RPCs are prevalent for microservices, but their overheads are large compared with the normally simple functions.
RPC overheads can be decomposed into three parts: Header parsing, function dispatching, and payload manipulation. The last part is usually the most expensive operation in RPC handling.
An accelerator can be attached to the NIC to read incoming RPC messages (particularly headers), and overlap its operation with the receipt of the message.

Comments:

How does the accelerator know how much buffer space to allocate? TCP does not have the field to specify the length of the message, so it must be embedded within the message. In this case, the accelerator must be able to read the first few packets (hopefully the first packet) before receiving the rest, in order to obtain the message size, and allocate memory. I am not saying this is impossible. I am just saying that this can be more complicated than what the paper suggests, and would require tight coupling between the accelerator and the NIC.
Is the 4x compression ratio the actual theoretical upper bound? For integer arrays that is for sure. But for pointer-based data structures, can you reliably deserialize them without creating any fragmentation (especially in the NIC’s on-board memory)?
A malicious sender can exploit the buffer allocation restriction and keep sending huge messages to monopolize the receiver buffer. This would cause other messages to be constantly NACK’ed. This, of course, could happen in any settings, but in this design, since we allocate 4x more storage, the DoS is more likely to happen.
Is the function pointer and the schema table part of the context? In other words, is it virtualized? If yes, then different threads could register different RPC family, but context switch would have a bigger overhead. If no, then this is useless in a cloud environment, which is the common case for microservices, because users of the cloud are not isolated.

This paper proposes Cerebros, a hardware accelerator that offloads the responsibility of RPC handling from the CPU to an NIC-attached module. The paper is motivated by the high performance overhead and ill-suited nature of RPC handling, and it proposes to offload part of the RPC handling, i.e., header parsing, function dispatch, and argument deserialization, to the network layer with an interface featuring hardware-software interplay.

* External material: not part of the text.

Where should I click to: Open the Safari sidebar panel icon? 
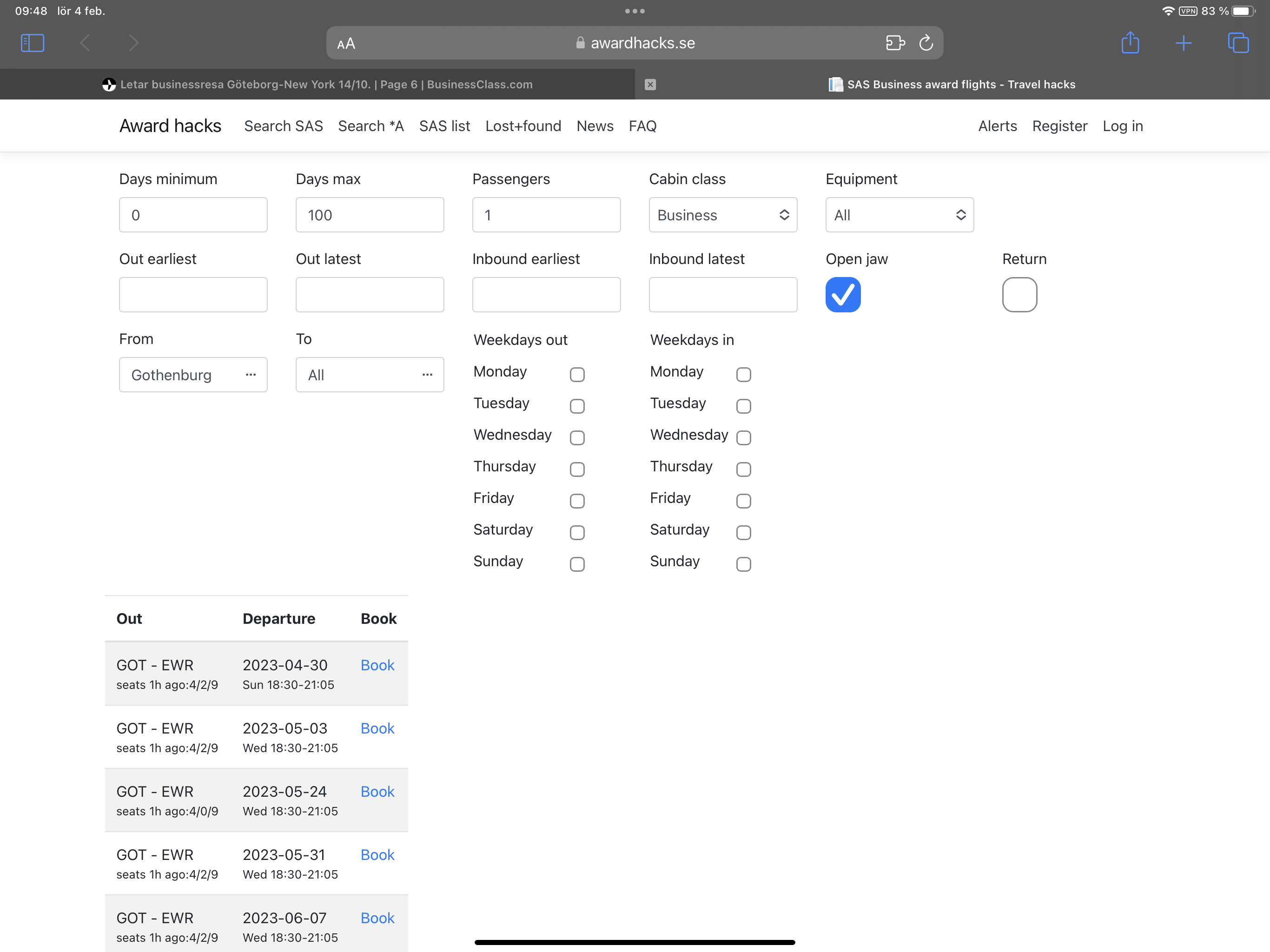(x=32, y=43)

As the microservice architecture becomes a major software engineering trend, the efficiency of Remote Procedure Call (RPC) has reemerged as an important factor in the overall performance of microservices, since the architecture divides software components into simple, standalone modules, each running in their own process address space as an independent unit, hence achieving functional and failure isolation. Function calls between modules, which was done with a single call instruction, is now replaced with more heavyweight RPC invocations. The paper points out that the overhead of performing RPCs in datacenters, dubbed as the “RPC tax”, can be as much as 40% - 90% of the total execution cycles. This situation can only become worse, because: (1) Microservices can also perform recursive RPC calls, such that the RPC tax will multiply and be propagated at all levels of the recursive call; (2) Microservices usually implement simple functions to limit the complexity of a single module. The RPC overhead, however, is rather static, and does not scale with the complexity of the function. As functions become smaller, RPC tax will only continue to rise; (3) Existing hardware already optimizes the transportation layer protocols, which further highlights the RPC overhead as the bottleneck in total execution cycle; and (4) Datacenter applications already suffer from instruction supply problems due to binary size bloat (which is a result of static library linking). Adding RPC into the control path will only aggravate this issue as RPC introduces a few more software layers.

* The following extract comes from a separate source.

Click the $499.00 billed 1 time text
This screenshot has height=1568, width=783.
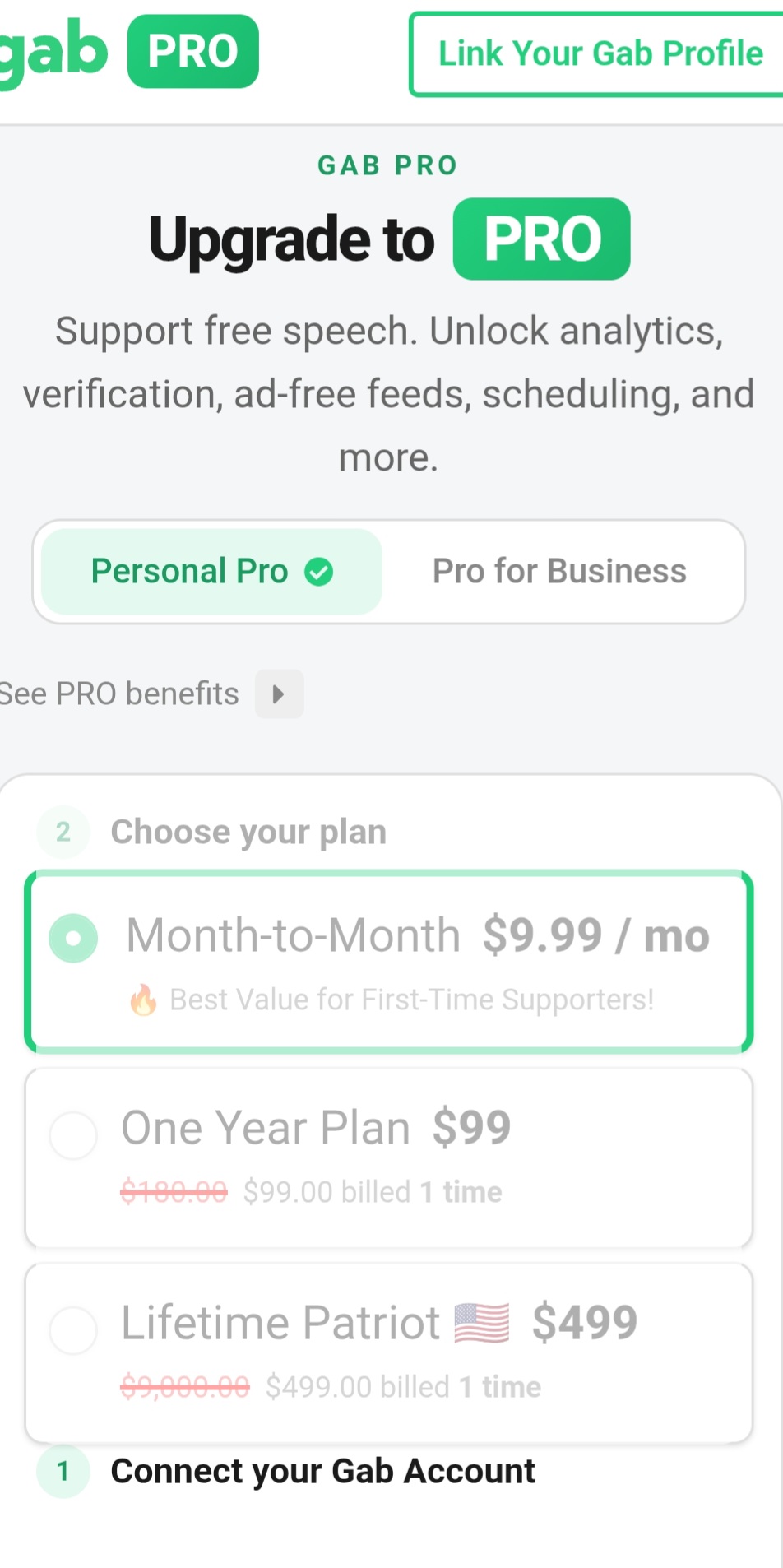click(x=403, y=1387)
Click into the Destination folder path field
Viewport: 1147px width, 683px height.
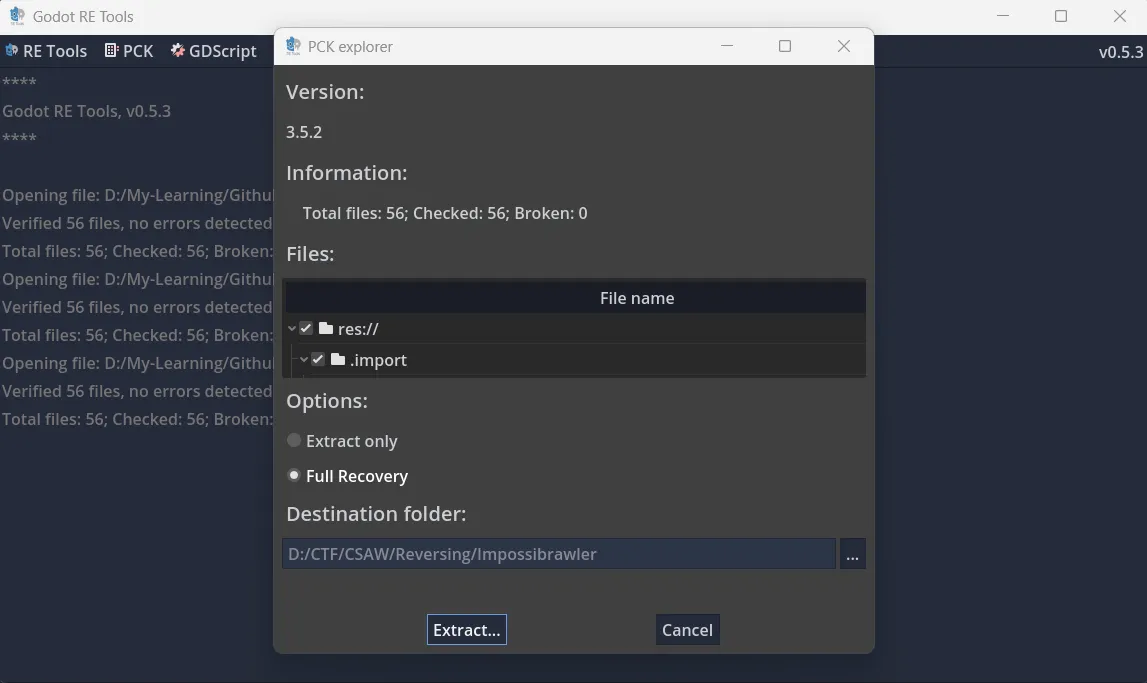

The paper further conducts experiments to obtain a detailed decomposition of the overheads. The paper identifies three major tasks in the RPC handling process (other than executing the function itself, which the paper does not attempt to optimize): Header parsing, function dispatching, and payload manipulation. Header parsing refers to the process of identifying the function type, message type, etc. Judging from the figure presented in the paper, this part only incurs minor overhead. Function dispatching refers to the process of resolving the function ID or the string name of the function to the actual function pointer on the host machine. Although this process is likely no more than a single table lookup, the paper mentions that the final function call is an indirect jump that is hard to both prefetch and predict, which can also cause significant overhead on the microarchitectural level. In the last step, the function (or the function handler) reads the payload of the RPC message, and deserializes the function arguments to build the in-memory objects being passed as function arguments. According to the figure, this stage incurs the most overhead, but mostly due to simple data movement, integer sign extension, etc., which is ill-suited for CPU, and can be conveniently offloaded to specialized hardware.

Although not pointed out explicitly, there are a few challenges in implementing such an accelerator. First, the accelerator must be able to complete the whole process from header parsing to data manipulation, without involving the CPU. One obvious but sub-optimal design is to only let hardware parse the header, extract the function ID, and then pass the ID to the CPU. The CPU is responsible for locating the function, and initiate the accelerator for the second time for data manipulation. The paper points out that this design, despite its simplicity due to being stateless, is not particularly useful, because the CPU is still involved in the handling process, and the communication cost of two rounds of message change can easily cripple performance. The second challenge is to determine whether the accelerator should be on the NIC side, or the CPU side. Although the latter may seem more scalable, it incurs huge silicon overhead, since each core must be equipped with an instance of the design. Besides, having a centralized accelerator at the NIC side also enables CPU affinity policies, i.e., RPC calls may be configured to only be dispatched to certain cores to maintain better locality, which is impossible with a distributed design.

We now describe the baseline hardware on which the accelerator is implemented. The accelerator co-locates with a NIC, which already implements a hardware version of the transportation layer protocol. TCP packages will be ACKed, sequenced, and reassembled by the NIC alone without invoking the OS level protocol stack. The NIC is assumed to have a large on-board memory, which is addressable to the CPU as well, for buffering packets that have not been assembled. In order to send or receive messages, the CPU threads register Queue Pairs (QPs) to the NIC, and the NIC will put the address of completed messages in the queue for CPU to fetch. The CPU polls on the QP for new messages to arrive, and enqueues outgoing messages into the QP for sending.

With the RPC accelerator, the NIC must reserve space not only for transportation layer packets, but also for deserialized data. The paper suggests that the accelerator should read the message head, once it is received, and reserve memory that is 4x the size of serialized payload, leveraging the observation that the wire format is at most 4x smaller than the original, uncompressed data. If the buffer allocation fails, then the message needs to be NACK’ed, indicating that the resource has run out on the receiving end, and it is up to the high-level policy to handle the NACK. Then, as the rest of the message is being transferred, the accelerator loads the function pointer to be called and the argument schema for deserializing the payload. Both pieces of information is stored in a lookup table, which is initialized by the RPC library. The schema contains information on reconstructing the in-memory object which are to be used as function arguments from their wire format, and the paper does not specify any particular scheme and wire format (so maybe just use a general one). This process can be overlapped with the receipt of the rest of the message, and hence has no latency overhead. After the message is fully received, the accelerator then deserializes the payload using the schema just loaded into its internal state machine into the buffer just allocated.

After the payload is deserialized, the accelerator can choose to cast the RPC request, together with the function pointer and a pointer to the argument storage to a core for execution. The paper suggests that requests could have affinity to a certain core, if a request of the same function has been scheduled on the core recently, to maximize the locality benefits. To track per-function core affinity, the accelerator maintains a CAM table in which each core has an entry storing the most recent function that was called. If an incoming function ID matches any of these, the function will be dispatched to that core. Otherwise, cores are selected in a round-robin manner to spread the load evenly.